Author ORCID Identifier

Date of Award


Degree Type


Degree Name

Doctor of Philosophy (PhD)



First Advisor

Eric Wright

Second Advisor

Donald Reitzes

Third Advisor

Tal Peretz


This dissertation contains three standalone articles, reporting the initial findings from an evaluatory ethnography of a profeminist Batterer Intervention Program (BIP). Primary data consists of observations of 37 sessions of the BIP and formal interviews with 17 current and former participants in the program. Theoretical framework draws from gender and symbolic interactionist principles, including hegemonic masculinity, hybrid masculinities, manhood acts, accounts and disclaimers, and the working consensus.

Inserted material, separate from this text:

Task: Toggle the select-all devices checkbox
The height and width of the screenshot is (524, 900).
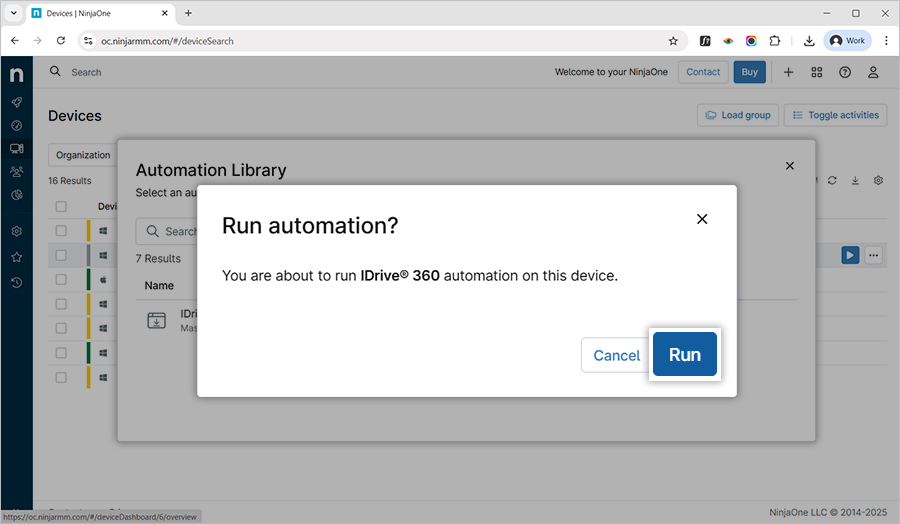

BIPs constitute a major institutionalized response to men’s gendered violence, with thousands in operation across the US, primarily treating court ordered men as an alternative to incarceration. Workers who administer BIP programs – many highly skilled social workers and psychologists – believe their programs have positive effects. Quantitative evaluations of BIPs consistently show limited or no improvement in men’s behaviors after treatment but are methodologically limited. Quantitative work has indicated that adherence to hegemonic masculinity lies at the center of program success rates, but all recent studies have relied on interviews or evaluation of course documents. As such they lack the capability to expose interactional mechanisms that determine shifts in masculinities and other factors that moderate program effectiveness.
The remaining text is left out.